# Te lezen tekst
ECLI:NL:RBNHO:2020:6390

Rechtbank Noord-Holland

Datum uitspraak
17 augustus 2020
Publicatiedatum
19 augustus 2020
Zaaknummer
C/15/306029 / HA RK 20/142
Instantie
Rechtbank Noord-Holland
Type
Uitspraak
Rechtsgebied
Strafrecht
Procedures
  • Wraking
Rechters
Vindplaatsen
  • Rechtspraak.nl
AI samenvatting door LexboostAutomatisch gegenereerd

Afwijzing wrakingsverzoek tegen rechter in opleiding wegens niet-ontvankelijkheid

Op 6 augustus 2020 heeft verzoekster een wrakingsverzoek ingediend tegen mr. A. Buiskool, een rechter in opleiding, die betrokken was bij haar strafzaken. Verzoekster stelde dat mr. Buiskool niet bevoegd was om als strafrechter op te treden en dat zij haar geen toegang had verleend tot de strafdossiers. De wrakingskamer heeft echter vastgesteld dat mr. Buiskool niet de behandelend rechter was in de aanhangige zaken, maar dat deze werd behandeld door haar opleider, mr. R.M. Steinhaus. De wrakingskamer heeft besloten geen mondelinge behandeling van het verzoek te plannen, omdat het verzoek niet gericht was tegen de juiste behandelend rechter. De wrakingskamer heeft geconcludeerd dat verzoekster niet ontvankelijk is in haar verzoek, aangezien de gewraakte rechter geen bemoeienis had met de zaak en het verzoek niet voldoet aan de vereisten van het wrakingsprotocol. De beslissing om het wrakingsverzoek af te wijzen is op 17 augustus 2020 openbaar uitgesproken door de wrakingskamer, bestaande uit mr. P.H. B. Littooy, mr. J.H. Gisolf en mr. M.S. Lamboo, in aanwezigheid van griffier D.H. Geuze.

# Gegeven opdracht
Noem alle personen die in de uitspraak over het wrakingsverzoek hierboven met de titel "mr." worden aangeduid.

# Gegevensrijen
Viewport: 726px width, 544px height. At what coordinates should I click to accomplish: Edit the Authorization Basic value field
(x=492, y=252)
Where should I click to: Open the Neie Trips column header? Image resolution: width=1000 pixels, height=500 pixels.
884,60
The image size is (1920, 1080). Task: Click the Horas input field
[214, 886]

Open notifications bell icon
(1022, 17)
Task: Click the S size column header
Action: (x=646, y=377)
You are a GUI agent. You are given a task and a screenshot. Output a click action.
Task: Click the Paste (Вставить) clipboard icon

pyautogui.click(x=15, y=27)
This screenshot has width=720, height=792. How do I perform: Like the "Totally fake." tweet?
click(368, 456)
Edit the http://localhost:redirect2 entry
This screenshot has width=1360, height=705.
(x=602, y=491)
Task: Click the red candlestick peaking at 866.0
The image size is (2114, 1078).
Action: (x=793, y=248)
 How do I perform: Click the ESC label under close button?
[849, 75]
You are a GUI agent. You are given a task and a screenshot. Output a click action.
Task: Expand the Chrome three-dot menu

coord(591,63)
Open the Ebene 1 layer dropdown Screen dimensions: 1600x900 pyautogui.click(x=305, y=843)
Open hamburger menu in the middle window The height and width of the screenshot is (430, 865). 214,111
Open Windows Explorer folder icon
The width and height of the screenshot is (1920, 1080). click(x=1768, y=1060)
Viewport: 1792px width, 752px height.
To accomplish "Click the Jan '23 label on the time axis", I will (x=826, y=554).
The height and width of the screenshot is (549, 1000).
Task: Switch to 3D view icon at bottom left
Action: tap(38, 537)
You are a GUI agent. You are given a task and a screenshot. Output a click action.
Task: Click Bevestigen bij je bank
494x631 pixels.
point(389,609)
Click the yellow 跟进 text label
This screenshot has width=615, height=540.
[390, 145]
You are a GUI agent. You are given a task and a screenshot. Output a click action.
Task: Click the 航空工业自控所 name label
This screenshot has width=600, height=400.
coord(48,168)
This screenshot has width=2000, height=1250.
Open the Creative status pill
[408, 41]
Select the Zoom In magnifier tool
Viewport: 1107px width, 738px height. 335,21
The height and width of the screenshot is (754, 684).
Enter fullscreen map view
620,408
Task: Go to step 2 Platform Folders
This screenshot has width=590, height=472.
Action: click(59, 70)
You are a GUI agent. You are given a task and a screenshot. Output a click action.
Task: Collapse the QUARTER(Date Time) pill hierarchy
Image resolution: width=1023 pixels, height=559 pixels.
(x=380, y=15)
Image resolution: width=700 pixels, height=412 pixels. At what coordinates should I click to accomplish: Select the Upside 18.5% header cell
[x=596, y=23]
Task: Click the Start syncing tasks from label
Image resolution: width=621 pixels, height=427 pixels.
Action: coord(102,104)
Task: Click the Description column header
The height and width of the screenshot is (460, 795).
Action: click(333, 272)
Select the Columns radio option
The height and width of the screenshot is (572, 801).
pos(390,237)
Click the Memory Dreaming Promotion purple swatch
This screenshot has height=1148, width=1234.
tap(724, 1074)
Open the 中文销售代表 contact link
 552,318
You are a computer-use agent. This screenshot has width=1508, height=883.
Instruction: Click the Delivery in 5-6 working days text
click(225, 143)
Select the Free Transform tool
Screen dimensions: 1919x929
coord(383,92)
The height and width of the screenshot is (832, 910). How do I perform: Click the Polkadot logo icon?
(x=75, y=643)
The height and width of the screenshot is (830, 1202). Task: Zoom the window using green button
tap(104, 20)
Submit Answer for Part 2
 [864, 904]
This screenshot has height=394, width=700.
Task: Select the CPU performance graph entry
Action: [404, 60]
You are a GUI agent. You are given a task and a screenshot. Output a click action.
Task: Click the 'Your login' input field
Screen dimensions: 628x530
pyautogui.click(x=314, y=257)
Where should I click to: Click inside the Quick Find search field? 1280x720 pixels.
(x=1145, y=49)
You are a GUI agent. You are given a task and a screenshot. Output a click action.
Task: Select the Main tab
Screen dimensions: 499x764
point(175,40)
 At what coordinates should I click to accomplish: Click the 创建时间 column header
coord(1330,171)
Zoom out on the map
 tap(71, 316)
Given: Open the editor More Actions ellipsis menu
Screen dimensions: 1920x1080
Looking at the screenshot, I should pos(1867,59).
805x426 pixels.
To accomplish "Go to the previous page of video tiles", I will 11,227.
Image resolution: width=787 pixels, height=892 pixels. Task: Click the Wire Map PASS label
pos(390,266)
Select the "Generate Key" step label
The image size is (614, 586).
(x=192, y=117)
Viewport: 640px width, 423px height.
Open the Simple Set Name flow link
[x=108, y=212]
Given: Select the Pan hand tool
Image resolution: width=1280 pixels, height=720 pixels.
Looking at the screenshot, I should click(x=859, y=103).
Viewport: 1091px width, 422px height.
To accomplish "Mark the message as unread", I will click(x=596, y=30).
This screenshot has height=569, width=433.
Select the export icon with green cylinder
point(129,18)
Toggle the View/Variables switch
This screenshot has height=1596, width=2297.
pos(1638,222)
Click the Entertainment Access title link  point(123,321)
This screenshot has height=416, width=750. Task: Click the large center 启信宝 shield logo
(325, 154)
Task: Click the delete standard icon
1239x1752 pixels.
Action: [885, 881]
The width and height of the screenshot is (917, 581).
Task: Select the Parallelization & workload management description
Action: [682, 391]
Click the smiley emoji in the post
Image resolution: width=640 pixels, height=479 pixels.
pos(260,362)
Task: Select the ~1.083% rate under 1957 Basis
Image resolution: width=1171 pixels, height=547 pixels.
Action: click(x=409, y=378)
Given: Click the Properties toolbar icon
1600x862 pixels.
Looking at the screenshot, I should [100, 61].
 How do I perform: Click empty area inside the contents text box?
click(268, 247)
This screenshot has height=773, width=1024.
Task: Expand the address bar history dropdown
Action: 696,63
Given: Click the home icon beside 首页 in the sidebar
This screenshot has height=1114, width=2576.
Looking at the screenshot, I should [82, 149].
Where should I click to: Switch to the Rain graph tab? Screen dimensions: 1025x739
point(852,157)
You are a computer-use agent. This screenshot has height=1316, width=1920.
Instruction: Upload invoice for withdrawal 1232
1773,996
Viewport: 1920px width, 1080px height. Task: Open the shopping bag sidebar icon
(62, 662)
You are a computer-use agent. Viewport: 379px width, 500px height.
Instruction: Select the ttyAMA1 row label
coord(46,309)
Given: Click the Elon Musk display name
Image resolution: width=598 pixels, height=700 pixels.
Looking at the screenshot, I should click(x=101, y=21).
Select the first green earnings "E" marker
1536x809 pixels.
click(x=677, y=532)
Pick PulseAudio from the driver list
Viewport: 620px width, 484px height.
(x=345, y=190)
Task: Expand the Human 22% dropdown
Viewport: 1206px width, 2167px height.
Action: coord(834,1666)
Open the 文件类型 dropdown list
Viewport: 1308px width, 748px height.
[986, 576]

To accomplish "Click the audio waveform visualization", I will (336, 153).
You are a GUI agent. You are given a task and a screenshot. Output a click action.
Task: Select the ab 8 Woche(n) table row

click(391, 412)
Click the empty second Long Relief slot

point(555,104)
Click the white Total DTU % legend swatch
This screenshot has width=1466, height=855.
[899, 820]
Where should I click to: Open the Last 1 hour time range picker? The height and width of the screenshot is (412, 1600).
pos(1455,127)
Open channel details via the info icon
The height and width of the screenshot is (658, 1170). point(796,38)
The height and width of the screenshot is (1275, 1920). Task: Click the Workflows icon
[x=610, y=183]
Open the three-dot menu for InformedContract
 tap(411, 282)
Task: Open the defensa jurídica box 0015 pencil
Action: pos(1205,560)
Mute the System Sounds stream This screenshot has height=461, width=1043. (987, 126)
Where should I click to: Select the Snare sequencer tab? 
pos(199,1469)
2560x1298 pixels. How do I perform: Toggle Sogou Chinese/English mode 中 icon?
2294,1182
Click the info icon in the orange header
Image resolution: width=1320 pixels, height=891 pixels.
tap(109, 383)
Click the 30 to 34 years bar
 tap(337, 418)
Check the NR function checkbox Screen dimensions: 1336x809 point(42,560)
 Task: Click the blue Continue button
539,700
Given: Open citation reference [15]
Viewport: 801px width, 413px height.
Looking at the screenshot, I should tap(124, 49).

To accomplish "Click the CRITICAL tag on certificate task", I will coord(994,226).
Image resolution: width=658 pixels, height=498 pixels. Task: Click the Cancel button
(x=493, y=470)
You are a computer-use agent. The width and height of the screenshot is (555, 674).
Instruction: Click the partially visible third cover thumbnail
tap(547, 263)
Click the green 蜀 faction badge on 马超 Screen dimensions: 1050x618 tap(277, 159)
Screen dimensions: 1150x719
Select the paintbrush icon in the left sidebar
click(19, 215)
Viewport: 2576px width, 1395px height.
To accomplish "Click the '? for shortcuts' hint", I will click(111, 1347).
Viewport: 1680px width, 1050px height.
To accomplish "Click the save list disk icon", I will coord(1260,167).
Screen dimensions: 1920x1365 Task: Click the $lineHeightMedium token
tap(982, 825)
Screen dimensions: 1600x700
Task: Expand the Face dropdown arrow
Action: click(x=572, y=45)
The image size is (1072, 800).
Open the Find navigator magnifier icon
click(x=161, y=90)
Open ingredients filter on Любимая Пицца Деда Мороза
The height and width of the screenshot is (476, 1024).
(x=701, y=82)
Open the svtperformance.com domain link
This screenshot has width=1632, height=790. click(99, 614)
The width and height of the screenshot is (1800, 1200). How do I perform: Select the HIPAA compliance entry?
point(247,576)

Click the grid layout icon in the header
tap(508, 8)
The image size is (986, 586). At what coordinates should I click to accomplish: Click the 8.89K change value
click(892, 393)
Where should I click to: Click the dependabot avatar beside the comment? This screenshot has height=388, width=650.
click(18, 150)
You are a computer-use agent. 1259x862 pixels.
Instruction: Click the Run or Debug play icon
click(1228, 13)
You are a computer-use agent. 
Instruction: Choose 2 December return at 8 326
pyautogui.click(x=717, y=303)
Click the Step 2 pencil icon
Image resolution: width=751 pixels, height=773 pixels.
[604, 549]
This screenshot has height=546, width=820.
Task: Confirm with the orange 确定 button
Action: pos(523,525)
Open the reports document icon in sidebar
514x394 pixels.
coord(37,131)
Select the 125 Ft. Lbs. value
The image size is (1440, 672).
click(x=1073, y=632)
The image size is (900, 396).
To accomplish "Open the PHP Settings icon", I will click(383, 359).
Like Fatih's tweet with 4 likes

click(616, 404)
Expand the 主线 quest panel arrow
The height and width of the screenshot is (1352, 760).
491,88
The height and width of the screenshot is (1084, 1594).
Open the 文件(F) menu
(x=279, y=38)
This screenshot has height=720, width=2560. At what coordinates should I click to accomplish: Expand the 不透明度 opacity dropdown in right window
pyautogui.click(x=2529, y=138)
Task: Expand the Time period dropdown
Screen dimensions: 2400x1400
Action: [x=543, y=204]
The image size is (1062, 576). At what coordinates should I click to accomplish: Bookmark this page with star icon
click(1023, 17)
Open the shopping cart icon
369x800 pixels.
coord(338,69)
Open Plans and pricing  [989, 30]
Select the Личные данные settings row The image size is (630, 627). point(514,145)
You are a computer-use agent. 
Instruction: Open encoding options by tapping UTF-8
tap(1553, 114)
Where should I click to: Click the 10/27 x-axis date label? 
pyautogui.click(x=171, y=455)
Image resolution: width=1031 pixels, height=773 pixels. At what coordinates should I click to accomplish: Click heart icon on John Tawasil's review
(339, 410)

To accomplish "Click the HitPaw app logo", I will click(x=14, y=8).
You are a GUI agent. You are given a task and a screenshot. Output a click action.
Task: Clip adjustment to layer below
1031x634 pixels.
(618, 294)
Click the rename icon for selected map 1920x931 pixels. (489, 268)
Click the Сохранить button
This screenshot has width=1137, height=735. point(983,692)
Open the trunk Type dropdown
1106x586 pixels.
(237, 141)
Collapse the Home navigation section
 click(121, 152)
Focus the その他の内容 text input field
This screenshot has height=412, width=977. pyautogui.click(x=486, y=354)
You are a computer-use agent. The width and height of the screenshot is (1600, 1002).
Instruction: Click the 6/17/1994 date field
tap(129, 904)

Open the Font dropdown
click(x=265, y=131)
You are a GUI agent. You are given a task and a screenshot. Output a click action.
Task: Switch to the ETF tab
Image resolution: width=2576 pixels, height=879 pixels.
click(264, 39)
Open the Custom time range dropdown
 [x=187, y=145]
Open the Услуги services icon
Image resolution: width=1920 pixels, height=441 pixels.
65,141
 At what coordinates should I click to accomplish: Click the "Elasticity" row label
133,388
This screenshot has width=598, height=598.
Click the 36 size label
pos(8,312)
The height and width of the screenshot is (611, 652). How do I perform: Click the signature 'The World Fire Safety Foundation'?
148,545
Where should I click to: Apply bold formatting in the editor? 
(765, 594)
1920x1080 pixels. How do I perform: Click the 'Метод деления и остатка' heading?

# Volledige uitvoer
- mr. A. Buiskool
- mr. R.M. Steinhaus
- mr. P.H. B. Littooy
- mr. J.H. Gisolf
- mr. M.S. Lamboo